¿Son los reyes culturalmente neutrales?

Una pregunta sencilla, que merece un signo de interrogación. ¿La respuesta? La reina Letizia, definitivamente, no.

Esto no debería sorprender a nadie que haya leído un poco de Antonio Gramsci, ese pensador italiano encarcelado por el fascismo que desgranó con una lucidez incómoda (especialmente para quienes prefieren los cuentos de hadas institucionales) que la cultura es la primera línea de batalla del poder político. Según él, primero se logra la hegemonía cultural, y después, como quien no quiere la cosa, se gobierna. Y la verdad es que, observando a España, cuesta mucho discutirle la tesis.

Por eso resulta tan pintoresco cuando alguien afirma que «la cultura es neutral». ¿Neutral? Neutral como una entrevista pactada en TVE. La cultura siempre elige bando.

Es diferente promover a unos autores u otros, organizar unos premios y no otros, subvencionar estos espectáculos y obviar aquellos. Y, en esto, la izquierda española es una máquina bien engrasada. Basta con mirar cómo el Ministerio de Cultura orienta las proyecciones exteriores, o recordar la etapa de Borja-Villel en el Museo Nacional Centro de Arte Reina Sofía (MNCARS) donde el afán de actualización ideológica rivalizaba con cualquier editorial progresista.

Se dice, y se repite, y se insiste, en que la monarquía es políticamente neutral y que evita gestos que puedan decantarse por una u otra opción. Es la teoría. Sin embargo, la práctica tiene más matices que un discurso de Año Nuevo.

Un ejemplo aparentemente banal pero revelador:

El discurso navideño de la Casa Real por TV o sus felicitaciones de Navidad, que pueden servir para cualquier tipo de fiesta, porque nada hace pensar en la fiesta que conmemora el nacimiento de Jesús, políticamente incorrecto. Desde hace unos años, cualquier observador mínimamente atento habrá advertido como el pesebre que aparecía en el discurso de Navidad,  que antes tenía un lugar preferente, ha ido retrocediendo discretamente. Por último, casi ha desaparecido, sustituido por una estética más secular, más “inclusiva”, más “moderna”. No estamos hablando de un drama teológico, sino de un indicador cultural, que es, precisamente, el terreno donde Gramsci nos avisaba de que todo comienza.

Pero el signo más claro se encuentra en los Premios Princesa de Asturias, que —visto en su conjunto— muestran un sesgo notable hacia autores y corrientes de sensibilidad progresista o un vacío notable de pensador y escritores alineados con la concepción tradicional, conservadora, comunitaria o cristiana. Este fenómeno se hace aún más evidente cuando observamos un caso reciente y bastante ilustrativo: la presencia entusiasta de la reina Letizia en un homenaje a Alejandro Amenábar.

————

Consigna 1: Vuelve a escribir la parte del texto sobre la neutralidad cultural de los reyes que va entre "Por eso resulta" y "siempre elige bando.", con ambos extremos incluidos.
Consigna 2: Sigue escribiendo el texto sobre si los reyes son culturalmente neutrales, empezando justo después de su última frase.

Datos para revisar:

————

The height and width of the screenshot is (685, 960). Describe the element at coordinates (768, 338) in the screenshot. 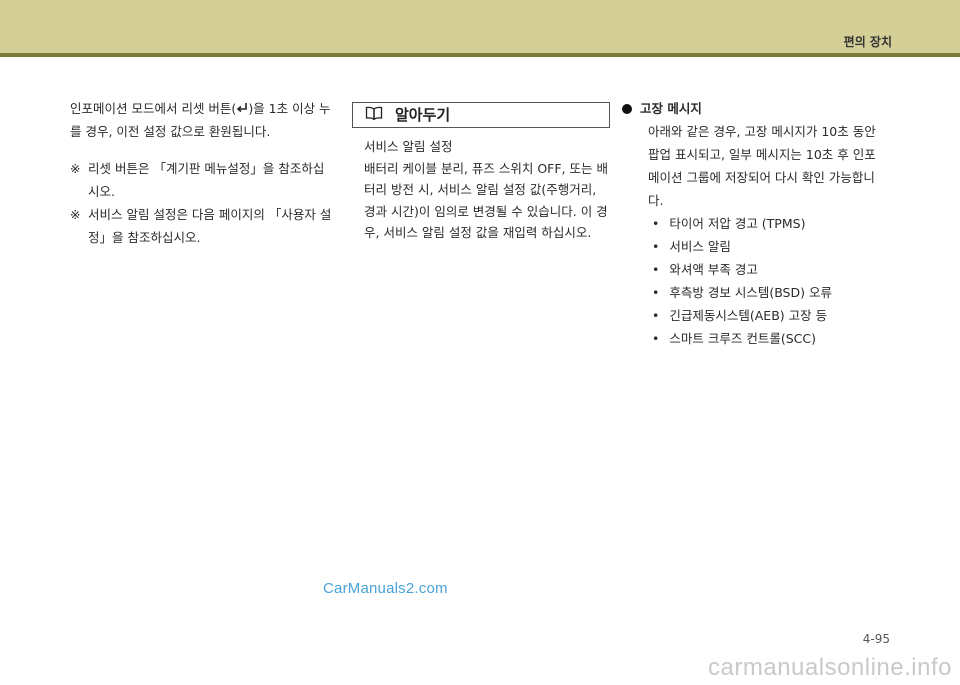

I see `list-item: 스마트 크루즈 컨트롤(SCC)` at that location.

————

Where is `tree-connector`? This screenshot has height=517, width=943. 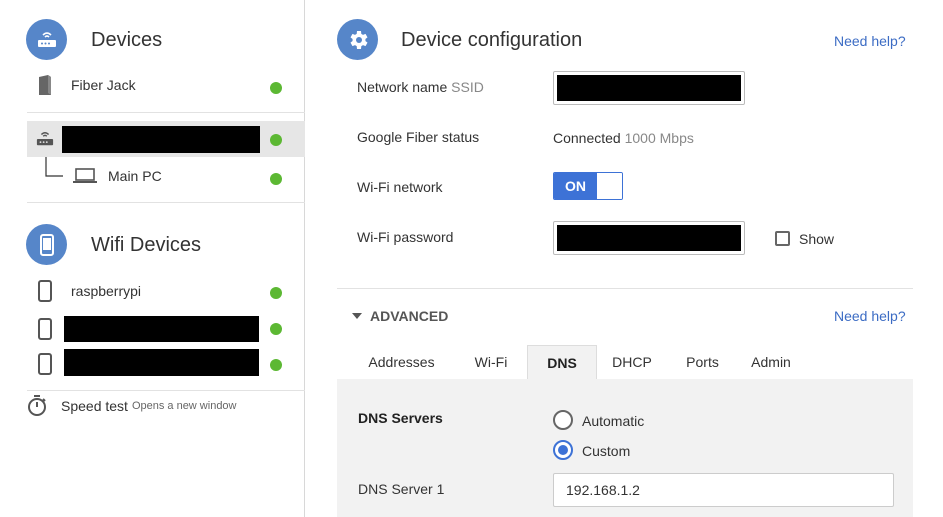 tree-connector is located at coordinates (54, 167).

————

Respuesta 1:
Por eso resulta tan pintoresco cuando alguien afirma que «la cultura es neutral». ¿Neutral? Neutral como una entrevista pactada en TVE. La cultura siempre elige bando.

Respuesta 2:
Hablamos de Amenábar, sí, el director que se ha convertido en referencia cultural para la izquierda española gracias a obras como “Ágora”, donde la figura de Hipatia se convierte en un artefacto político contra la Iglesia, o “Mar adentro”, que defendía con gran capacidad motivadora la eutanasia.

Él y Pedro Almodóvar, icono LGTBI y referente de una sensibilidad artística consistente en incomodar todo lo que huela a tradición, son los dos signos de la cultura de la progresía. Entre ambos han construido un universo estético que avala, en buena medida, el proyecto cultural progresista español. Nada que decir: son buenos, tienen talento y lo defienden con convicción. Lo sorprendente es la presencia de la reina Letizia en acontecimientos de este perfil, y no en otros que equilibren la balanza.

Porque el acto no era, precisamente, un festival de Cannes. Se trataba de un premio modesto, concedido por Tudela Cultura y el Cineclub Muskaria . Un pequeño espacio, de carácter local, amable, pero lejos de la gran escena pública. Y, sin embargo, allí estaban:

  • María Chivite, presidenta de Navarra.
  • Emma Sanz, ministra de Cultura.
  • Y, en el centro de todas las fotografías, la reina Letizia, aplaudiendo con entusiasmo casi pedagógico.
La pregunta es inevitable y, si se formula con humor británico, mejor aún:

¿Qué hacía la reina de España en un acto de segunda categoría cultural, perfectamente alineado con un mensaje político?

La respuesta es trivial, si uno pierde el miedo a decirla: Porque nuestra monarquía está posicionada culturalmente a la izquierda. O bien por preferencia personal —en el caso de Letizia, no sería ninguna sorpresa— o bien por cálculo: la derecha, razonan algunos, seguirá siendo monárquica, pase lo que pase, mientras que la izquierda es potencialmente disidente. Mejor, pues, cultivarla.

Sin embargo, esta estrategia puede ser un mal cálculo.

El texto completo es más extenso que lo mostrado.